Anti-corruption efforts need “leadership from the top,” she says. Lee Kuan Yew, the nation’s first Prime Minister, always wore white to indicate purity and made clean government “a keystone” of his vision. While Singapore needs more civic space and participation, she repeatedly argues, “in terms of cleaning up they didn’t do a bad job”.

Public service reform is also crucial, and from her time at UNDP, she points to movements in Central Asia to build ‘one stop shops’. GovInsider readers are likely familiar with these initiatives, where governments pool different services in one location, often in a physical office that can be easily monitored to reduce opportunities for kickbacks.
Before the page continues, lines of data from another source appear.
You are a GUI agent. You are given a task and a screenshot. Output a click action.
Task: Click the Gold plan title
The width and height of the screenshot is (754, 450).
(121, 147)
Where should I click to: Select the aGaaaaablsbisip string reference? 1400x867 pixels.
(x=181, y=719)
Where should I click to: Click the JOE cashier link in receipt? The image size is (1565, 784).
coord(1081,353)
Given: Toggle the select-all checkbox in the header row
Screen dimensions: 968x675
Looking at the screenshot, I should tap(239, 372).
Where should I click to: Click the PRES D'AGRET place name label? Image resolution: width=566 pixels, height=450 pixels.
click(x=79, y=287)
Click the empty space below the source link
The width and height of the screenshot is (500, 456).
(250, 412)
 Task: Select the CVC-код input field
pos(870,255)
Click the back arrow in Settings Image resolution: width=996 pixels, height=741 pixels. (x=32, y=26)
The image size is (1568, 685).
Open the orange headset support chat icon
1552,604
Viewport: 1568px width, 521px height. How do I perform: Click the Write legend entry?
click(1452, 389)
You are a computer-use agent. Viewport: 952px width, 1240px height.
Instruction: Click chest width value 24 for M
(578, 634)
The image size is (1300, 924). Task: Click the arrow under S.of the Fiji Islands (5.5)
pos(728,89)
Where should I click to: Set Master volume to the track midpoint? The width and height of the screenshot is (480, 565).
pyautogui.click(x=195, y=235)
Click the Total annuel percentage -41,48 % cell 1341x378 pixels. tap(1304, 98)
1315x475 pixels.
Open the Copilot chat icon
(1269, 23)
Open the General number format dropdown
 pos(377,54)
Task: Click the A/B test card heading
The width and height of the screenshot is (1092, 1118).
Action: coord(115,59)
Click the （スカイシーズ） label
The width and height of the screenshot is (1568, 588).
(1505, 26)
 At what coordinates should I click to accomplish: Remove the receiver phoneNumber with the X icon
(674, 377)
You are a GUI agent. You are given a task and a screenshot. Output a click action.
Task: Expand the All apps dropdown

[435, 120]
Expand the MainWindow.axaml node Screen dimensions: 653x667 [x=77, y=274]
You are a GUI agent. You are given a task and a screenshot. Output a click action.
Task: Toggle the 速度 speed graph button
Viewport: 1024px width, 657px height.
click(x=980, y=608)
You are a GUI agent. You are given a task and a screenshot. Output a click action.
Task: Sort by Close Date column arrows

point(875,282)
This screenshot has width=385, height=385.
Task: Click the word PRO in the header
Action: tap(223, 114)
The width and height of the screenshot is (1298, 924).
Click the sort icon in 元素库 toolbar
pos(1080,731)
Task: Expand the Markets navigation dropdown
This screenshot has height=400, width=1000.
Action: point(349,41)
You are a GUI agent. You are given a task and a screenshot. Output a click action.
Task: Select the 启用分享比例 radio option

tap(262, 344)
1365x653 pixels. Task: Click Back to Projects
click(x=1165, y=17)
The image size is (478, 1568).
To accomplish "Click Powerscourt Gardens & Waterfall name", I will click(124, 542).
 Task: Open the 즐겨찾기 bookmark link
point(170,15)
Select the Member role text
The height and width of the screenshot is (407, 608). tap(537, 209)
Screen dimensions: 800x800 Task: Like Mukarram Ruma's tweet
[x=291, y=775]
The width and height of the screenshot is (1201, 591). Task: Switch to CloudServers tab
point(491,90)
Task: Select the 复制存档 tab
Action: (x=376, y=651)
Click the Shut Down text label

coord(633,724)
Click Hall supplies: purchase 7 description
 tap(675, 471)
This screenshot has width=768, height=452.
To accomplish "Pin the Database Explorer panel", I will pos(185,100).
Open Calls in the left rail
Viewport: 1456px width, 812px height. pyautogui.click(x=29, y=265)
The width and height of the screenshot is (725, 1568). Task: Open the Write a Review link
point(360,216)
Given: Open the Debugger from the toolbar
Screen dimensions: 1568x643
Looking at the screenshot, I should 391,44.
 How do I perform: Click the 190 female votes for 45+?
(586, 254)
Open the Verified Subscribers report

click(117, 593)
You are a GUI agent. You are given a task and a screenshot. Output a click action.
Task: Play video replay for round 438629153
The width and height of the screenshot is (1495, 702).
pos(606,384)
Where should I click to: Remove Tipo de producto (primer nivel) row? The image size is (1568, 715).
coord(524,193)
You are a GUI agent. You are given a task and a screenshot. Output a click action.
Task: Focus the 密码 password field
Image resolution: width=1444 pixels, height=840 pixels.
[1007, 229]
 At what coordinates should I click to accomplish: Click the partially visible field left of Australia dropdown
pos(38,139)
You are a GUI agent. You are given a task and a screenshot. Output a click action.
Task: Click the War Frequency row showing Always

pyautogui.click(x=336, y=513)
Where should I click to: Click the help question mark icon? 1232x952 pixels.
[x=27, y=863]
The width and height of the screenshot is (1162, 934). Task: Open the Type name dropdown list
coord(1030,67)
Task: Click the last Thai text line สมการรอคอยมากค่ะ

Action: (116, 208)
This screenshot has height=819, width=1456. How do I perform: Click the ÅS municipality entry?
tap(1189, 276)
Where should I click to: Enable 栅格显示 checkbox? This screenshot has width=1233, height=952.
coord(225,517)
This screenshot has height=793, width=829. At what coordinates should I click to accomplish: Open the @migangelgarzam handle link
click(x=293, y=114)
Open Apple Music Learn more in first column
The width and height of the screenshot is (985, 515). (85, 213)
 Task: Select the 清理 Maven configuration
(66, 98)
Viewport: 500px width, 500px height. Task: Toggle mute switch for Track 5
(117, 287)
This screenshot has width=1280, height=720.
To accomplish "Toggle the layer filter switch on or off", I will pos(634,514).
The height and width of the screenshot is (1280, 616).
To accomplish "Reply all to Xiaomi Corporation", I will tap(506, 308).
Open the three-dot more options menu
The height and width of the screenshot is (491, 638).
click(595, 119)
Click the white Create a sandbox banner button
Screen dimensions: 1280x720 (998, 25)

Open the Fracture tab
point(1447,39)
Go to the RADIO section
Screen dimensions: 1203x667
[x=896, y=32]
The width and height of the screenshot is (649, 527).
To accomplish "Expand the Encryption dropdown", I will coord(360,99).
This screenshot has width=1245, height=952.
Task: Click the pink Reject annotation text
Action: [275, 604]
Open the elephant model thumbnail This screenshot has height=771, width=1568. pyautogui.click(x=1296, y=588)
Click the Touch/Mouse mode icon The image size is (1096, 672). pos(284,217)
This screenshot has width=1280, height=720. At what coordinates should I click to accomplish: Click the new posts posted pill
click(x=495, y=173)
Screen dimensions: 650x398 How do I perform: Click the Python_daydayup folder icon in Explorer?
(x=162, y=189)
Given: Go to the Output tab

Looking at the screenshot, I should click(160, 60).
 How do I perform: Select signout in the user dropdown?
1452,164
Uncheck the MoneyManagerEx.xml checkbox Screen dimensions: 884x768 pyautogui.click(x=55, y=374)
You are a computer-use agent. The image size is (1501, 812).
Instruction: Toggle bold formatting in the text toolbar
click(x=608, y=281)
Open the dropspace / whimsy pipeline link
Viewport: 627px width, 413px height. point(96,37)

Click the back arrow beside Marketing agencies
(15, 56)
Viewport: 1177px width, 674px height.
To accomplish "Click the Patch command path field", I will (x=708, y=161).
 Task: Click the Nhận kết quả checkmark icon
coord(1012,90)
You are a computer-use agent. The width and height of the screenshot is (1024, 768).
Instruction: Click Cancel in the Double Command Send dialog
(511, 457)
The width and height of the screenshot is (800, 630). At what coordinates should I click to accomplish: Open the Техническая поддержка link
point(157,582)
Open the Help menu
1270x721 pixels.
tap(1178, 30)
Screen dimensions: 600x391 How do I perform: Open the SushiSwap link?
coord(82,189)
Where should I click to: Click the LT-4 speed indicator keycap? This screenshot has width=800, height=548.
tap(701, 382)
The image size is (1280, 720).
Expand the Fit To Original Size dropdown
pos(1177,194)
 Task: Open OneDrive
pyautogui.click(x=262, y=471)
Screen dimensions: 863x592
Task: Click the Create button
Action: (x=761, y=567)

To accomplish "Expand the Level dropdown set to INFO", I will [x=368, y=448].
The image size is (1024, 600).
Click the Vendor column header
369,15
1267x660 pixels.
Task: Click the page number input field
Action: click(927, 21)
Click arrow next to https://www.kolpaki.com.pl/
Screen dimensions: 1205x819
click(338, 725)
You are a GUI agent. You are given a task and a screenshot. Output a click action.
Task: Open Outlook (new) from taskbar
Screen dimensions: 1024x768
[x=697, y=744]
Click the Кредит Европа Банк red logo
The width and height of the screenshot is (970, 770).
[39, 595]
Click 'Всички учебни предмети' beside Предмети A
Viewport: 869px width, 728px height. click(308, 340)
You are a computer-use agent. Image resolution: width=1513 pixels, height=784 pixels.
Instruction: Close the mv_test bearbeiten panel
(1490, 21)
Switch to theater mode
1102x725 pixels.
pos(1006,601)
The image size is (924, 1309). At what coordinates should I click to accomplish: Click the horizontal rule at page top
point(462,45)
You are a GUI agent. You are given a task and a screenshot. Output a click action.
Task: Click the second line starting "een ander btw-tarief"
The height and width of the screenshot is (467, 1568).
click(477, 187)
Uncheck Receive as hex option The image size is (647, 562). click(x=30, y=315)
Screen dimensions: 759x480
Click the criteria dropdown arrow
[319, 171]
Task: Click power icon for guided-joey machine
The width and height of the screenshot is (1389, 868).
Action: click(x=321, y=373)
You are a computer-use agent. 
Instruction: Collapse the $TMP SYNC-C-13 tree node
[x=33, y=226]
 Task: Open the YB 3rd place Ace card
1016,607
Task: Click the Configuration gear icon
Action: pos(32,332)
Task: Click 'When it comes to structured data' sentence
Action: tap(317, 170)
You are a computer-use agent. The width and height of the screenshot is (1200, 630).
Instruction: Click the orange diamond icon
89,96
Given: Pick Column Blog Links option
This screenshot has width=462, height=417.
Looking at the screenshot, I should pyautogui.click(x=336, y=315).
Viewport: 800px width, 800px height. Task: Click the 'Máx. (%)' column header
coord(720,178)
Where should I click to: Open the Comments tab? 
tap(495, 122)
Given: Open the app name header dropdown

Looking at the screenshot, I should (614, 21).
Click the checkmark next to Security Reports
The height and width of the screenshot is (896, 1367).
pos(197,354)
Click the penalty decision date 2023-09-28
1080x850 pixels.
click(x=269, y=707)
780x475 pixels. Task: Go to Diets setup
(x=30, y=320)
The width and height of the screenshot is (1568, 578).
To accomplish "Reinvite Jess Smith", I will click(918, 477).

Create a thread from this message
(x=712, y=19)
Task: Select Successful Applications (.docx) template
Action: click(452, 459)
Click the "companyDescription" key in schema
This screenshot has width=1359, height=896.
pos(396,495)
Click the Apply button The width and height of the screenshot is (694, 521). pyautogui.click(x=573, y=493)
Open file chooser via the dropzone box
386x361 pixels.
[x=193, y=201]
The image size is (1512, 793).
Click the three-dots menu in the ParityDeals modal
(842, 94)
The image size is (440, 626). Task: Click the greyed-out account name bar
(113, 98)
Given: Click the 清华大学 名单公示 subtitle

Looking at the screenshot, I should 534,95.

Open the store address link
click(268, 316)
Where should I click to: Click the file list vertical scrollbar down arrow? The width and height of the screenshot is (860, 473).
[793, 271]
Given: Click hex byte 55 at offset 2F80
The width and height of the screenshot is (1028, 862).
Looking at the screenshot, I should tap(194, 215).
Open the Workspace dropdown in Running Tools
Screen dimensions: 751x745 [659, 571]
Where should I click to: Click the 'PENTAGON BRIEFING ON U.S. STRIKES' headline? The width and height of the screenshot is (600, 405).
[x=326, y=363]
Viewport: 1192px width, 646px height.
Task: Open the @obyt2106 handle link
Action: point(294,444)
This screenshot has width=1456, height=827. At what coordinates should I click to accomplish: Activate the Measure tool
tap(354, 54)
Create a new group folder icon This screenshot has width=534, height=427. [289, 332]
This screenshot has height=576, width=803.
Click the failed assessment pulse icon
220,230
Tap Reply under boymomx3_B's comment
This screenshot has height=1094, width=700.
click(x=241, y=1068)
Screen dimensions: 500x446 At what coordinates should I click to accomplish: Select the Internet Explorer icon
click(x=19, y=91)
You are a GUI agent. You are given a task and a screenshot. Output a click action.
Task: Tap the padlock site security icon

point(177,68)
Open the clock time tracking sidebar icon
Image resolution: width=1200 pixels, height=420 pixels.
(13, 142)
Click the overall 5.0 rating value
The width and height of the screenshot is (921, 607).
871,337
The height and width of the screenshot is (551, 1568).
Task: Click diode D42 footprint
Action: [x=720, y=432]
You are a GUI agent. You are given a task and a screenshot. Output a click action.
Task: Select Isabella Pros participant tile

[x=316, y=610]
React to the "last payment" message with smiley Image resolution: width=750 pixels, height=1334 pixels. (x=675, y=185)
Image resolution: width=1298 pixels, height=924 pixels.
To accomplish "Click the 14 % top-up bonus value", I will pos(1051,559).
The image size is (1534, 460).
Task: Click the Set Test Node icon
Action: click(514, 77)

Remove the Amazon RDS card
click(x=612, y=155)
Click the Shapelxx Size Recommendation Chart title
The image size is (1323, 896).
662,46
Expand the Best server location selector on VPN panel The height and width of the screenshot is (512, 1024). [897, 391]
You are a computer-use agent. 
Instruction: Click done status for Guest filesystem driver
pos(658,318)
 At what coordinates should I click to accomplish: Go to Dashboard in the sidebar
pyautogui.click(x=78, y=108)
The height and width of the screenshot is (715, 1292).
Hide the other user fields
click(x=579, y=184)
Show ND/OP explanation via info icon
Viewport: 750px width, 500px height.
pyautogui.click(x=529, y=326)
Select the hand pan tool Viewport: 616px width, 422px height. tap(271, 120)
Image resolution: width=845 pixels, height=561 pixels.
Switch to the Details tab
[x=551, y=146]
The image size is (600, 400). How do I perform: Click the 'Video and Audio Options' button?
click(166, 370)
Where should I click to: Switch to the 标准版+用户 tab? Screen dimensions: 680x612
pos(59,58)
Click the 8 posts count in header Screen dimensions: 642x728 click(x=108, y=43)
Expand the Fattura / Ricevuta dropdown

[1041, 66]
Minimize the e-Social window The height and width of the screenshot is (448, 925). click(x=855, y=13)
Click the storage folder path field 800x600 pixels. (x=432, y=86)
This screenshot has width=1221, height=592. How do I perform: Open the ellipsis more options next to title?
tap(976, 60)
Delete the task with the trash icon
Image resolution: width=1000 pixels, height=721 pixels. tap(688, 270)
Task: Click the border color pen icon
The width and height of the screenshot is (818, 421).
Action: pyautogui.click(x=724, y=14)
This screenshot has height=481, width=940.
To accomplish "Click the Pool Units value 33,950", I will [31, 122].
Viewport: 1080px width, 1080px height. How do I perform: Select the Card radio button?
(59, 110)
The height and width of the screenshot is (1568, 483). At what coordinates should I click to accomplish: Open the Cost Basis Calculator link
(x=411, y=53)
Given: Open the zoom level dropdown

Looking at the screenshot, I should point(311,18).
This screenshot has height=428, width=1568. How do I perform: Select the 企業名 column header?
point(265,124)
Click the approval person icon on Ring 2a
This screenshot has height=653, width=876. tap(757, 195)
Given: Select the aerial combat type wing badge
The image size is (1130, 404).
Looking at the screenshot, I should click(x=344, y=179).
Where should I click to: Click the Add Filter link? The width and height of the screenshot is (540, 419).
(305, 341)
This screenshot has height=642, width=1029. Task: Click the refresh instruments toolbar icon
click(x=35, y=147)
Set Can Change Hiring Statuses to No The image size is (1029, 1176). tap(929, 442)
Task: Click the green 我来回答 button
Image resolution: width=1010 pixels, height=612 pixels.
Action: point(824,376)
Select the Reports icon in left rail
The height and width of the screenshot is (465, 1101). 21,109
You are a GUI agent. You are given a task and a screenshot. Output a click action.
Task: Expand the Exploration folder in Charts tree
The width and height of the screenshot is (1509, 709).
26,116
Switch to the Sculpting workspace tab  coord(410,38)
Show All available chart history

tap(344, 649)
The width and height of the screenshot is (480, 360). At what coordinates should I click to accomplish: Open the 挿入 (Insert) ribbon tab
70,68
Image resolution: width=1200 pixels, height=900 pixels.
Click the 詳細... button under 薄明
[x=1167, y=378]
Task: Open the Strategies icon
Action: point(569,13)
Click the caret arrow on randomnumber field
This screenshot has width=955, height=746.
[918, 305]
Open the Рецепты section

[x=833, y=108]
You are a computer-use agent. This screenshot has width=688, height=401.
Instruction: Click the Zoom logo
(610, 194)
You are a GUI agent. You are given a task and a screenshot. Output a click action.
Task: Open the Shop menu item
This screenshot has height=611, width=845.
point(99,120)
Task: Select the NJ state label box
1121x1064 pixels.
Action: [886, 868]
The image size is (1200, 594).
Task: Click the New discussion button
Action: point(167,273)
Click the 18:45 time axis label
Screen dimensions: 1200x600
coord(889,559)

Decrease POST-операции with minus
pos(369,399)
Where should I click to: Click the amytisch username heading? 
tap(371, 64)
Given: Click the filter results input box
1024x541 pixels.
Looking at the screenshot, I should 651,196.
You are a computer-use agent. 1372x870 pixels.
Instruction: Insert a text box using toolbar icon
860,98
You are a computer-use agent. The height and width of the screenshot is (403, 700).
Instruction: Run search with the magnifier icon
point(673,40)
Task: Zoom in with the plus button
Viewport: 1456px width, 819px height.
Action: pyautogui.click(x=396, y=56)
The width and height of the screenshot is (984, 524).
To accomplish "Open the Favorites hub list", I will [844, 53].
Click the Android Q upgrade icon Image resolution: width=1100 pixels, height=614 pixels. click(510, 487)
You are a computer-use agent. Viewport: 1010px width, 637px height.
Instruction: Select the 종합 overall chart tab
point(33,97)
What is the point of the UNDP?




One stop shops are one of many initiatives promoted by the UNDP, but it is facing questions over its purpose by donor countries. The United States reduced their funding for the UN in December, cutting $285m of its funding and warning of “inefficiency and overspending”. So what is the point of funding the UNDP at all?

First, Clark argues that UNDP is good at partnering with organisations “which many of the UN agencies are not - they’re quite headquarters-focused”. Second, the UNDP is the place that can coordinate between agencies such as UN Women, UNICEF and the World Health Organisation. “It was always the logical place to have the coordination function for the system, which is what they just said that they would remove at the behest of the new regime in New York,” she says.

“If you take UNDP out, you will have no-one in the development system that has that overview and can join the dots together”.

Third, it has a large number of country offices, which makes it closer to citizens and able to bring in civil society. For the agency to prosper, it will need to cement these strong relationships with nation states, Clark says. “Providing that UNDP continues to have relationships of trust at the country level and works closely with its funding partners, it will continue to do okay”.

Is there room for efficiency in the agency? No chance, Clark replies. “We’ve made so many efficiencies. The place has run out of efficiencies, truly”. In her time there, she cut 200 senior jobs and reduce the management from 60 per cent to 40 per cent of the agency in one fell swoop.

Clark’s defence of UNDP is strong and immediate. It is no wonder that, as Foreign Policy magazine quoted an anonymous diplomat saying: “She is one of the most aggressive turf warriors the UN has ever seen”.

Women in politics


One of UNDP’s key initiatives is to bring more women into government and politics. Clark was a trailblazer in New Zealand and gives three key steps for improving political diversity.

First, set quotas for women. “There’s no doubt that quotas work to get the habit established that there will be women elected”, she argues. Second dedicated funds should exist to support women in their political campaigns. “The old girls’ networks aren’t as lucrative as the old boys’ networks,” she says.

Third, political parties should champion equality and change their culture. “Women have to come into the parties, try to break the cultures and reshape them.”
 
“Break the cultures and reshape them.”
Both the Presidents of the United States and of the Philippines had well-publicised jokes about sexual assault come to light during their election campaigns. Is this environment inherently off putting for women? “I think for women it’s really a battle cry to mobilise,” Clark says. “It’s not inherently a dirty business, and women can bring the tone up”.

And with that, our time is up. There are no flunkies here to remind us, but Clark has to speak on a panel about getting more women into government. It’s part of her role with the Open Government Partnership as she speaks at their annual summit here in Tblisi, Georgia.

We’re a long way from New Zealand, but it’s clear she’s constantly on the go. Clark left the United Nations earlier this year, but roved across multiple issues in our interview from the horror of renewed conflict in South Sudan, to the optimism of Greece and Macedonia agreeing to rename the country, allowing the latter to achieve its EU aspirations.

“There are a lot of good news stories out there if you look for them”, she concludes. For this political battler, there are plenty of reasons to be cheerful.